* [Work instruction]: Keeping every word the same, give again only the lines from the one with "Given: View the 4,126 view count number" through the end of the data, both included, and leave every picture out.

(Stored items)
BEGIN
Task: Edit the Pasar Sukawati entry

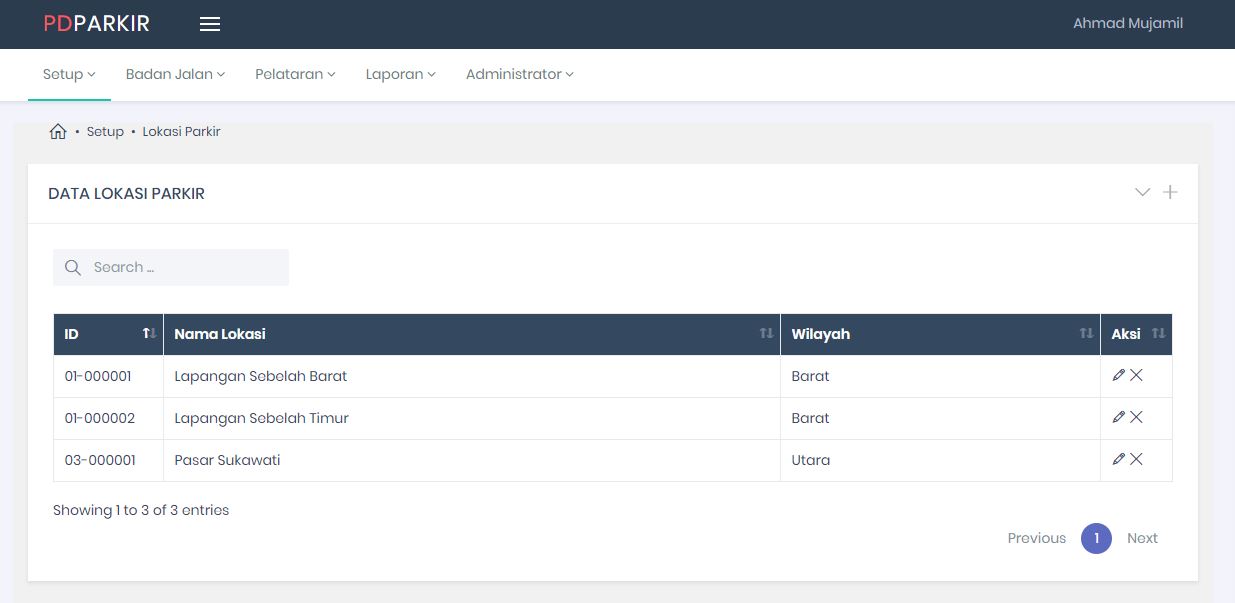Action: point(1118,459)
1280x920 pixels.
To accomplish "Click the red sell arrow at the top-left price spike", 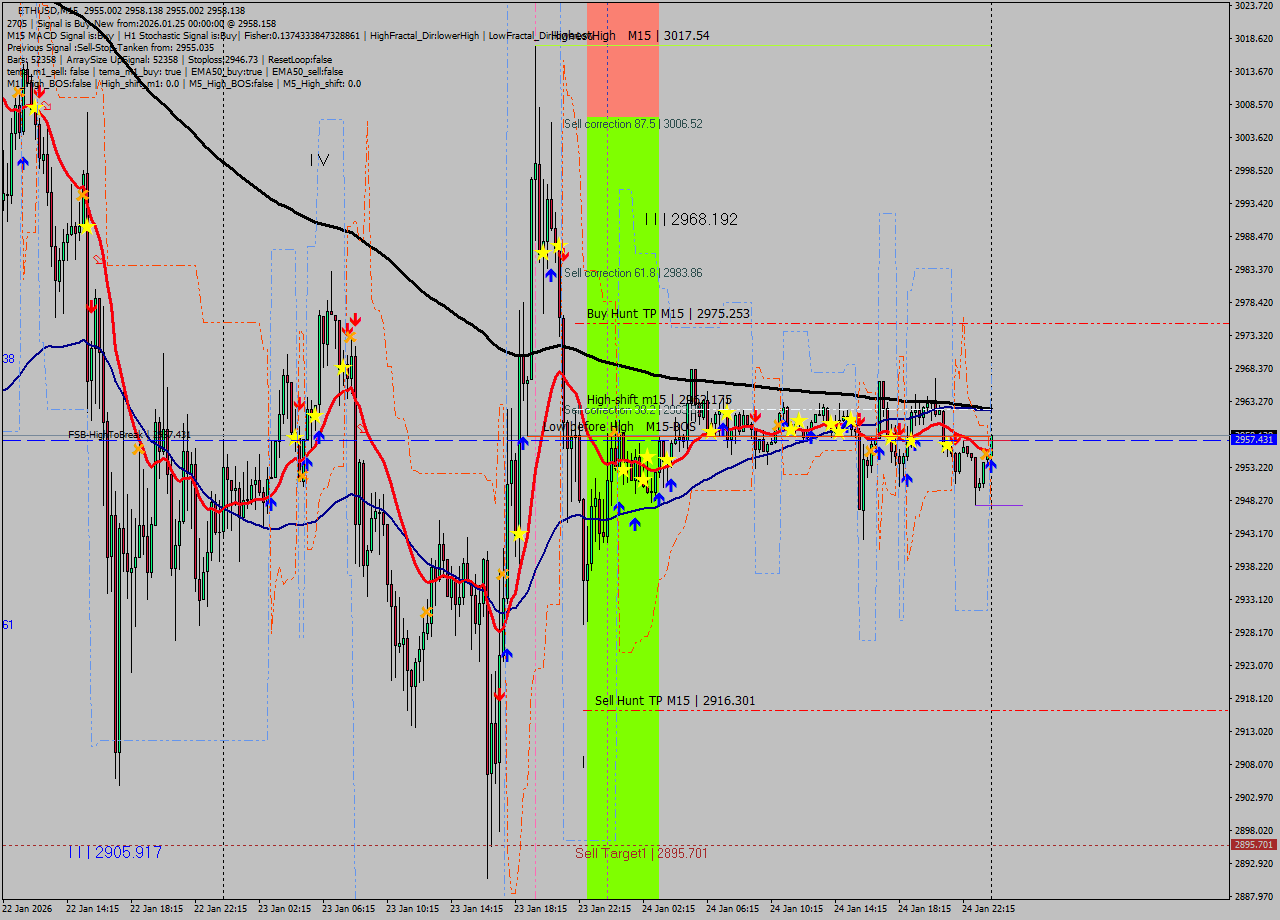I will tap(39, 93).
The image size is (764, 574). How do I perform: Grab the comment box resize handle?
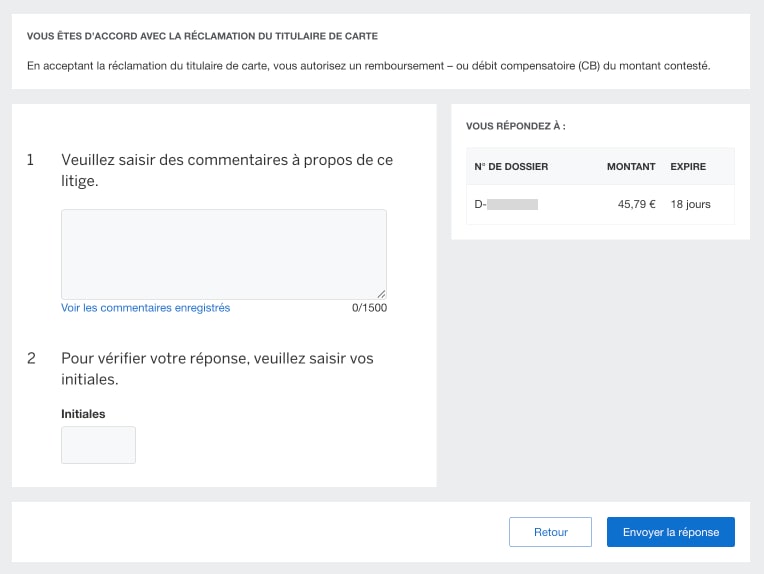tap(381, 294)
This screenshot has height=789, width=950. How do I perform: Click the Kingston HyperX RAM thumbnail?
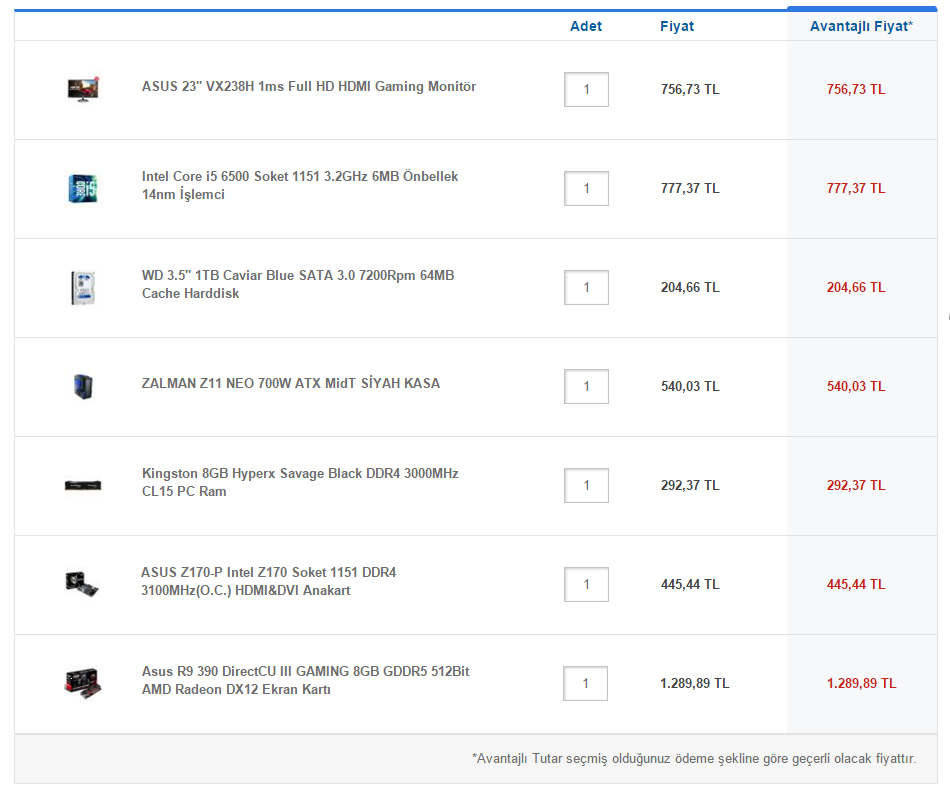click(x=83, y=485)
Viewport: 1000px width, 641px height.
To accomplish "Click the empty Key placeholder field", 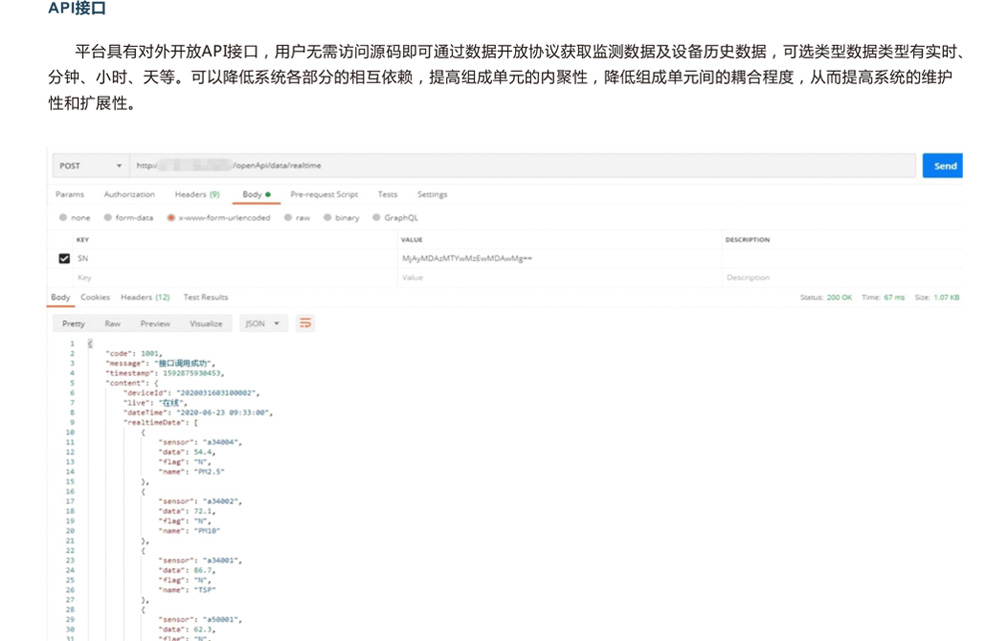I will 85,277.
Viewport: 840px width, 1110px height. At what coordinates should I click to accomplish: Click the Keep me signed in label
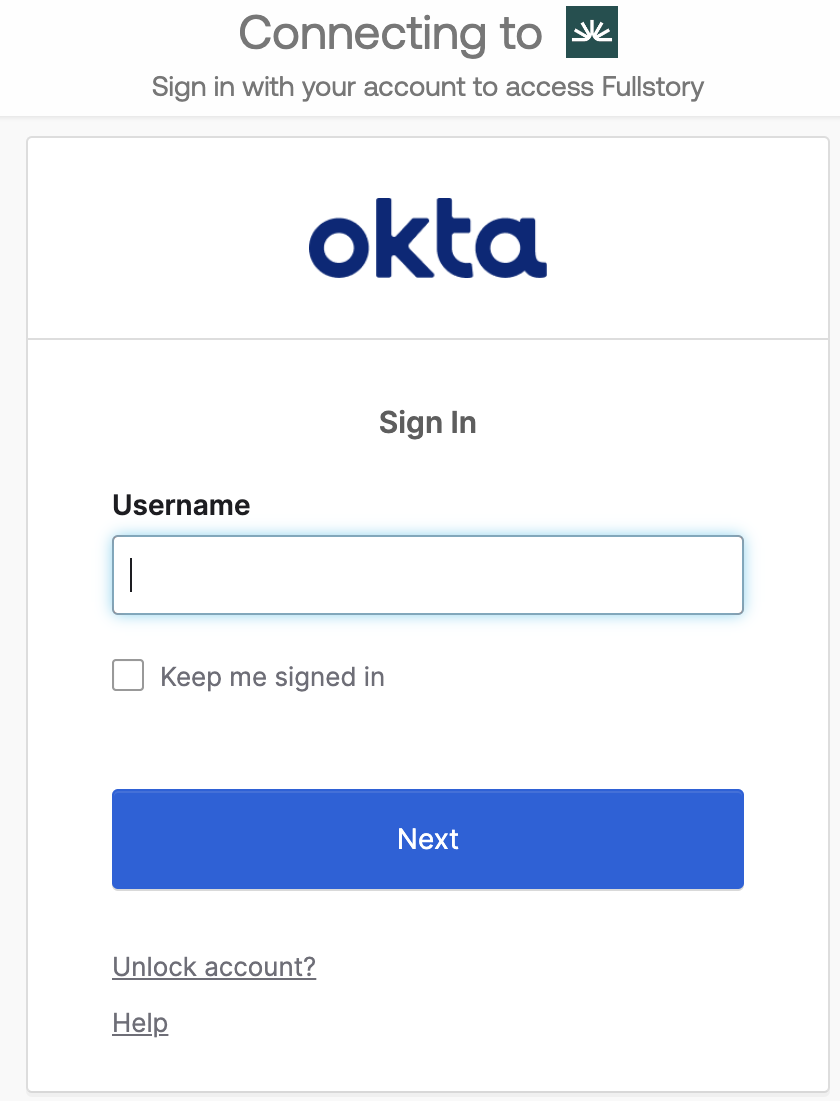point(272,677)
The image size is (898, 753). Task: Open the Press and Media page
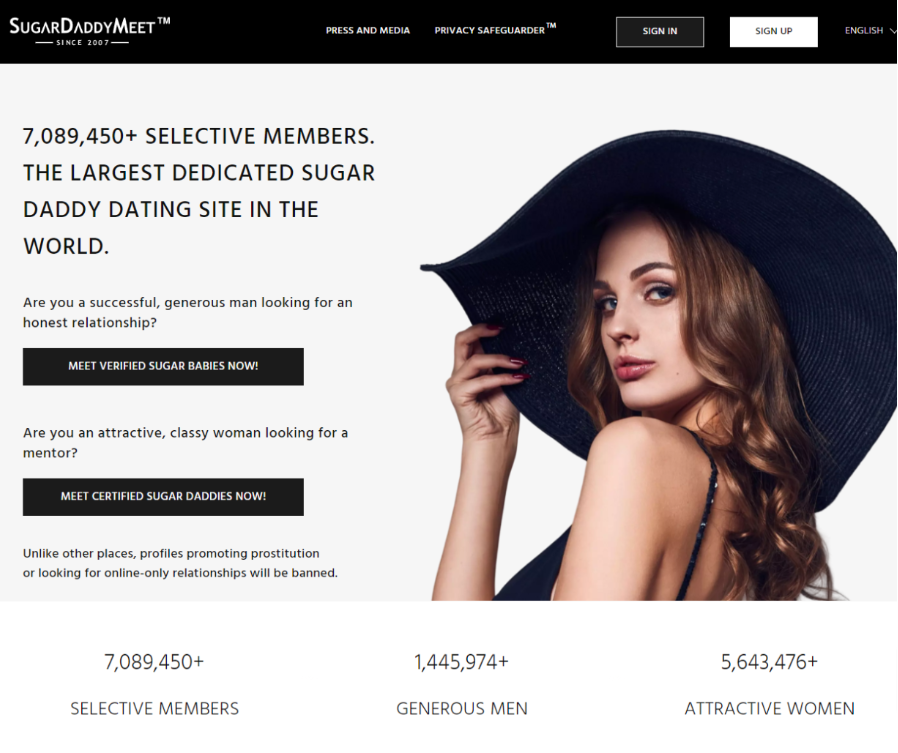368,30
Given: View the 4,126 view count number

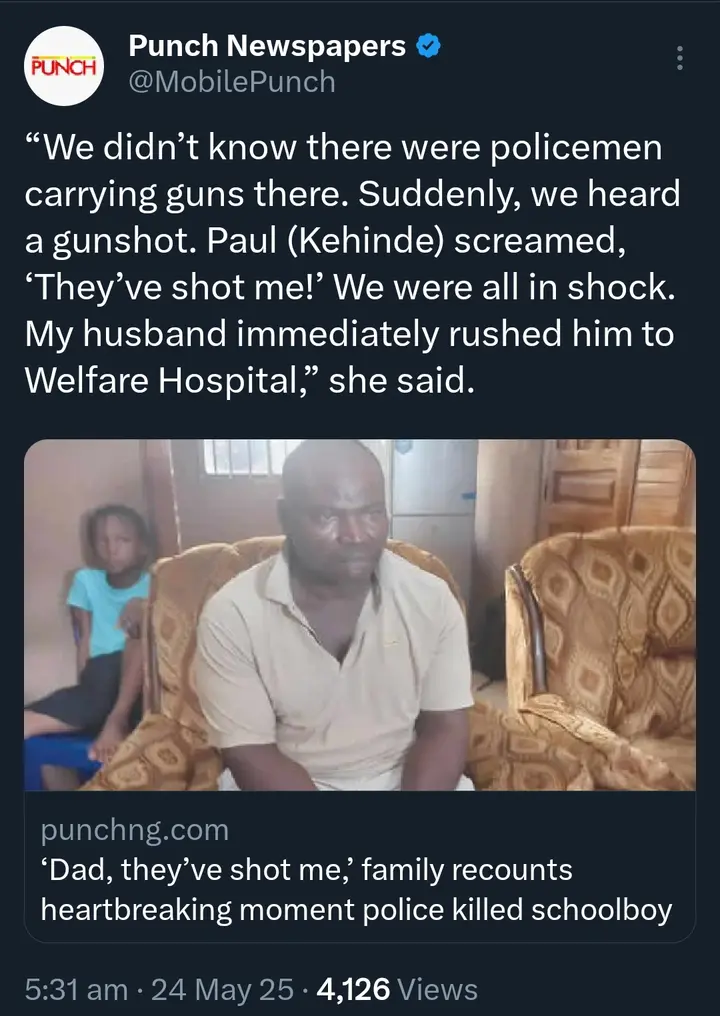Looking at the screenshot, I should [x=354, y=989].

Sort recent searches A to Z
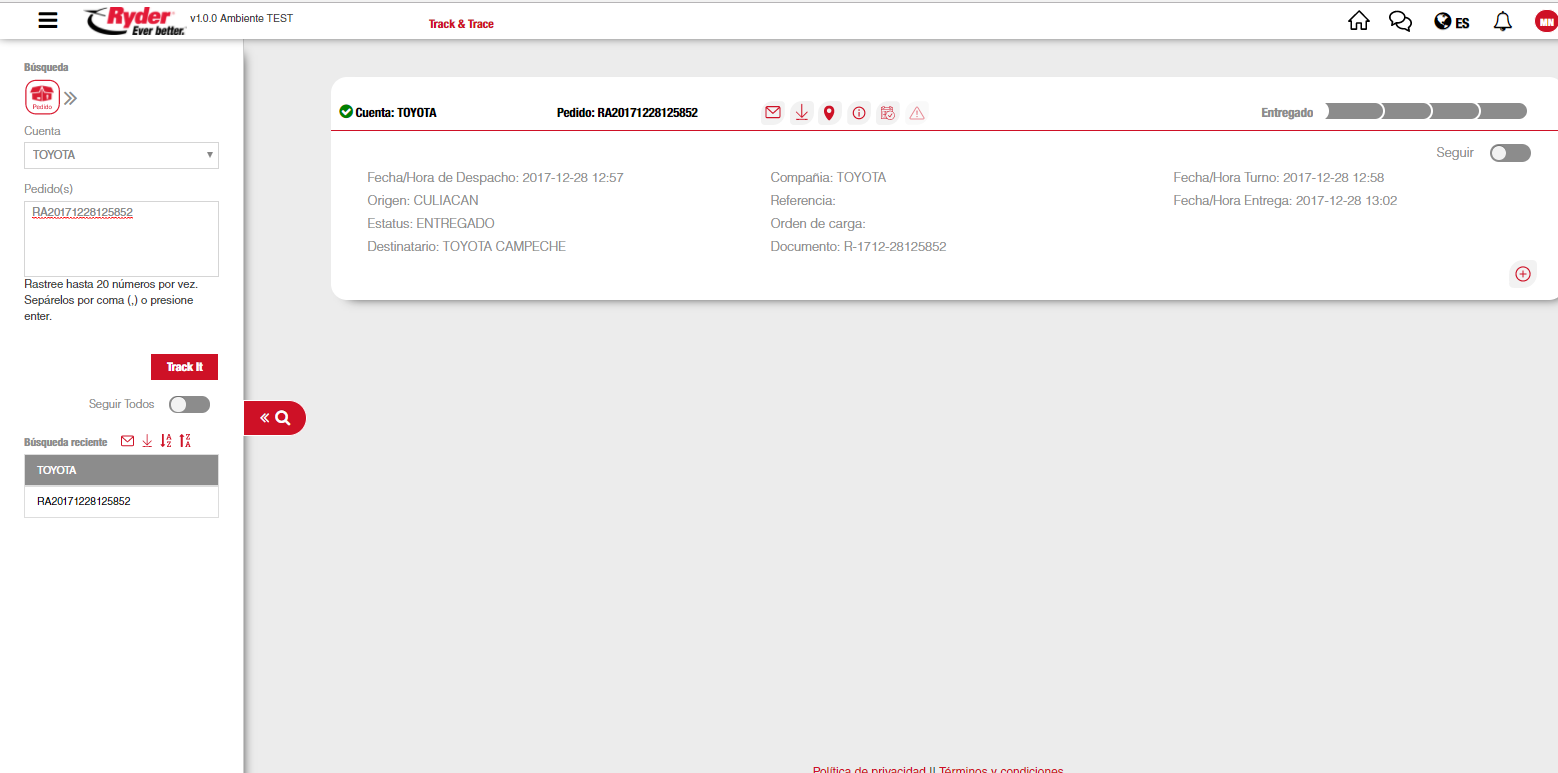pyautogui.click(x=166, y=441)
END
* [Answer space]:
Given: View the 4,126 view count number

Looking at the screenshot, I should [x=354, y=989].

Sort recent searches A to Z
pyautogui.click(x=166, y=441)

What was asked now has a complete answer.